I urge the Agricultural Land Commission to take the time to study all potential effects of this industry for its own ministry as well as each of the aforementioned ministries is given the opportunity to gain a firm understanding of how they will be affected.

On a further matter pertaining to this, it is clearly stated in the ALC act, Paragraph 20, item #2 that “For the purposes of subsection (1), except as provided in the regulations, the removal of soil and the replacement of fill are non-farm uses.” It is to be noted that the development by Valen Grow Works Corporation who are currently preparing soil on Pleasant Valley road in Armstrong/Spallumcheen have removed acres of topsoil and replaced it with tons of gravel. This has placed them therefore outside of the ALC mandate as in doing so negates their use of the term ‘farm’ according to the Agricultural Land Use act. Therefore any applications they have made to the ALC should be rejected. I request the ALC look into this particular matter.
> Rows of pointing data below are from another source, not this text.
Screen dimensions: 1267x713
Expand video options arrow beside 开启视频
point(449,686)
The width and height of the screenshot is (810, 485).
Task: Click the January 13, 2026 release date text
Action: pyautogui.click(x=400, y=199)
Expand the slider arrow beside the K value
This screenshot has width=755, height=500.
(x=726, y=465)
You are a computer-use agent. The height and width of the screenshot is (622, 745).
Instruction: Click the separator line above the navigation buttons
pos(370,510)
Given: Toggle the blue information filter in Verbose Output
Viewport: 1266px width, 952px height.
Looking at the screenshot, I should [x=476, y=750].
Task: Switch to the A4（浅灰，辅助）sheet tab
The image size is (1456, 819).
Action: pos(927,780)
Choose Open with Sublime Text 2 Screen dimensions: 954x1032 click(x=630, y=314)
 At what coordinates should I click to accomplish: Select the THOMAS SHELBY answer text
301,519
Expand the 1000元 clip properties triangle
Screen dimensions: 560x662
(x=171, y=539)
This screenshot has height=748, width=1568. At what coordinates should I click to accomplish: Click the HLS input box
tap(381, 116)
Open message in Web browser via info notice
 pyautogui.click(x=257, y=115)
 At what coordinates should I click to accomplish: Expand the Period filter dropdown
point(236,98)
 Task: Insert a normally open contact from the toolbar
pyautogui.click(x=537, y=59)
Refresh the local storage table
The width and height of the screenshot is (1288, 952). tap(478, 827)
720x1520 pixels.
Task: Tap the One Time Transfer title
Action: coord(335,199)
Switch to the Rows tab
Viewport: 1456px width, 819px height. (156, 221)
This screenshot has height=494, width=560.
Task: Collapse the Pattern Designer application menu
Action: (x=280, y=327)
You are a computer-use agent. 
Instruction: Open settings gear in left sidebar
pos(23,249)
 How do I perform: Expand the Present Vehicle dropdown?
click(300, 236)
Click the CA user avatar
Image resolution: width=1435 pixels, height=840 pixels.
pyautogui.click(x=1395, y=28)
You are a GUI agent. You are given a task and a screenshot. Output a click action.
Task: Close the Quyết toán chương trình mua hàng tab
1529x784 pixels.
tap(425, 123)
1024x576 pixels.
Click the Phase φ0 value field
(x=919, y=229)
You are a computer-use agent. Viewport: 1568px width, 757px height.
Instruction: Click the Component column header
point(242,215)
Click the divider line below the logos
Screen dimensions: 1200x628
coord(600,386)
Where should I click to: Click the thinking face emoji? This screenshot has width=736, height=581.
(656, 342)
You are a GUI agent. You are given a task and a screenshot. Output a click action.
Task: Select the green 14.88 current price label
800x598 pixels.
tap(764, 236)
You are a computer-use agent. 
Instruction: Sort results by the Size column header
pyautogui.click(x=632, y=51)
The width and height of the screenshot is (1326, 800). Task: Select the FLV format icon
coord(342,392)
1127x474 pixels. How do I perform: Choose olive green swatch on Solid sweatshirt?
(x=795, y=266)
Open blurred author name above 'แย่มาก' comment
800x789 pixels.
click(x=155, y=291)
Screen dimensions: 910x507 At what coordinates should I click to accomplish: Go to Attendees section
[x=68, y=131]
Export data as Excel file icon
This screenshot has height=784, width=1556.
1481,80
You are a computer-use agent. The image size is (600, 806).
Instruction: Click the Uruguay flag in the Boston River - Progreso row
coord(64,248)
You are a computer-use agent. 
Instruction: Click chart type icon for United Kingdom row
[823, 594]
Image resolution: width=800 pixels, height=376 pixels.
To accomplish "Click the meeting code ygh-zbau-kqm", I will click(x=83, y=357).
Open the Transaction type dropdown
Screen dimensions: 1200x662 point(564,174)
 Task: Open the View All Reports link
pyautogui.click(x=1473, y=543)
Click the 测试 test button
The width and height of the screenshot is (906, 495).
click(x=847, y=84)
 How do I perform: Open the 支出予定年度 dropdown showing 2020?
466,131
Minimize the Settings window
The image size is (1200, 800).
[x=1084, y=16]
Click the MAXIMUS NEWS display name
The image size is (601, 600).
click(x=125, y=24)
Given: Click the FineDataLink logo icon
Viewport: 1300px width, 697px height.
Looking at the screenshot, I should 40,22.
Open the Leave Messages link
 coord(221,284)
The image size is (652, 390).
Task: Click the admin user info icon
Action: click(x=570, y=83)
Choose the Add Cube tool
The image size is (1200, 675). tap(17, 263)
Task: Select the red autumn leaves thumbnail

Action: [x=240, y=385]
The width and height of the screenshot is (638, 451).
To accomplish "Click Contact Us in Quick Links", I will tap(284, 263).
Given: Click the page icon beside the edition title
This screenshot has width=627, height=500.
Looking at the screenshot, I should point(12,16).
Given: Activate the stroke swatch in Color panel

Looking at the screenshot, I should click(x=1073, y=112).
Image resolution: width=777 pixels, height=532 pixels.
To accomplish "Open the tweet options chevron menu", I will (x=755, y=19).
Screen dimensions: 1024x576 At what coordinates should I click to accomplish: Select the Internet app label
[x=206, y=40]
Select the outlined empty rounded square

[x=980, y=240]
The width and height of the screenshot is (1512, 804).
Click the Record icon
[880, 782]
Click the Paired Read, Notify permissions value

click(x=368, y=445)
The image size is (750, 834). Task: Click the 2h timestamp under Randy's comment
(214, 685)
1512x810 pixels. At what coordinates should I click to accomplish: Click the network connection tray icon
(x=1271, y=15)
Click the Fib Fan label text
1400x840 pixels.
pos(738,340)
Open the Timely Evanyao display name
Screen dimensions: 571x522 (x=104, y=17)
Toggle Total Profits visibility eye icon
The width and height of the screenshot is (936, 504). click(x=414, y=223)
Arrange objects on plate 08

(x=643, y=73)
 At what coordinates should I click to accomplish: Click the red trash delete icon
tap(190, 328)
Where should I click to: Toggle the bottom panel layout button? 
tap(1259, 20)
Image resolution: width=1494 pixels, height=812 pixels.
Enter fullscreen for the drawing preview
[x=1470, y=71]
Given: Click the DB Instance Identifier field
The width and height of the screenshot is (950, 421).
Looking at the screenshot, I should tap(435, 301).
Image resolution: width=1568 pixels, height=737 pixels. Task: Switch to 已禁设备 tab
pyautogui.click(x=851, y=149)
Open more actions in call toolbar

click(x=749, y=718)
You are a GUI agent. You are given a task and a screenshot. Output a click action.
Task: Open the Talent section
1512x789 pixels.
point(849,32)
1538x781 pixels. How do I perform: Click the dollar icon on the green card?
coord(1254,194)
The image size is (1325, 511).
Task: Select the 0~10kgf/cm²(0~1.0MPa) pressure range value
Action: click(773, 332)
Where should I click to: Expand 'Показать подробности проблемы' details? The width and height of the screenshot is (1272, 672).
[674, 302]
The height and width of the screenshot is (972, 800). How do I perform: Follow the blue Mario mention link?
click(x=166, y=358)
Also, an application for land to be used for a greenhouse cannabis grow business to be built on agricultural land on Whitaker Rd. , and also adjacent to Powerhouse Rd, in Spallumcheen should also be closely examined. This developer has already contravened the land and water use on this property, and in so doing has adversely affected his neighbours even before much development has taken place. This is an area where Fish and Wildlife, as well as Water Management, must be contacted as those government agencies will definitely be affected.

To summarize, I strongly request that a moratorium be placed on any and all commercial cannabis grow operations until all the effects of this new industry are studied by all government agencies affected. I also request that the public is made aware of any such operations being planned in their vicinity and that they are allowed to have input into such ventures that will adversely affect their health and well being as well as their property values.

Thank you for your attention to this matter. I await your response.